The influence of venous thromboembolism on prognosis of esophageal cancer patients.

Cancers of the Esophagus and Stomach
Session Type and Session Title: 
Poster Session A: Cancers of the Esophagus and Stomach
Abstract Number: 


Poster Board Number: 
Poster Session A Board #G7
J Clin Oncol 34, 2016 (suppl 4S; abstr 29)
En Amada, Hiroya Takeuchi, Fumihiko Kato, Hirofumi Kawakubo, Kazumasa Fukuda, Rieko Nakamura, Tsunehiro Takahashi, Norihito Wada, Yuko Kitagawa; Department of Surgery, Keio University School of Medicine, Tokyo, Japan; Keio University School of Medicine, Tokyo, Japan

Abstract Disclosures


Background: Venous thromboembolism (VTE) is sometimes found in esophageal cancer patients who underwent surgical treatment.

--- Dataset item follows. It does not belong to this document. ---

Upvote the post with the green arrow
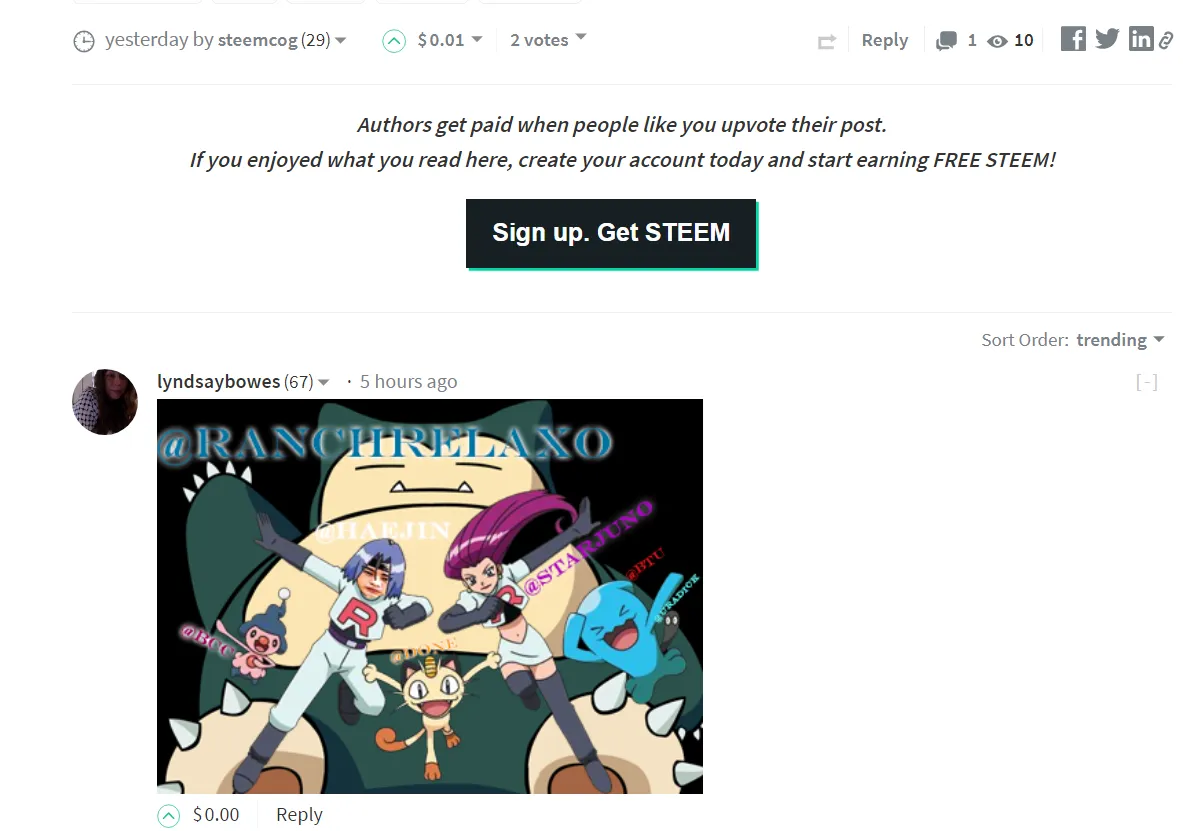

VTE contains deep vein thrombosis, pulmonary embolism and catheter-related thrombosis. Our previous study revealed that pre-therapeutic plasma fibrinogen level, C-reactive protein level, adenocarcinoma histology and neck lymph node dissection are the risk factors for venous thromboembolism in patients[Surg Today, 2015]. However, the correlation between VTE and prognosis is not clear in esophageal cancer. We hypothesized that VTE may have an impact on prognosis of esophageal cancer patients. Methods: One hundred and seventy-two patients who underwent radical esophagectomy from March 2008 to December 2012 in our hospital were reviewed in this study. The existence of VTE was assessed from the neck to the pelvis with computed tomography at the initial visit and after neo-adjuvant chemotherapy (NAC) and 6thpostoperative day. The patient and tumor characteristics, neo-adjuvant chemotherapy were compared between patients with VTE (VTE group) and those without VTE (non-VTE group). The primary outcome is disease-free survival (DFS) and the secondary outcome is overall survival (OS). Results: Twenty-one VTE events among 172 patients (12%) were observed. Six of which occurred preoperatively and were considered to be associated with NAC, 14 were detected postoperatively and one occurred just after inserting a peripherally inserted central catheter preoperatively. The VTE group and the non-VTE group have homogenous characteristics in patients’ backgrounds and tumor features. We found no significant difference in median DFS and OS between two groups. However, in patients with pathologically N 0 or 1(7thedition of UICC TNM classification, n = 157), the median DFS was significantly shorter in VTE group compared with non-VTE group (41 months versus 64 months, p = 0.04). The recurrence risk increased 50.9% in VTE group in comparison with non VTE group (p = 0.048). By using logistic regression analysis, we found that existence of VTE is an independent risk factor with Odd’s ratio 2.964 (p = 0.026). Conclusions: Our study suggests that VTE may be the risk factor for recurrence in esophageal cancer patients.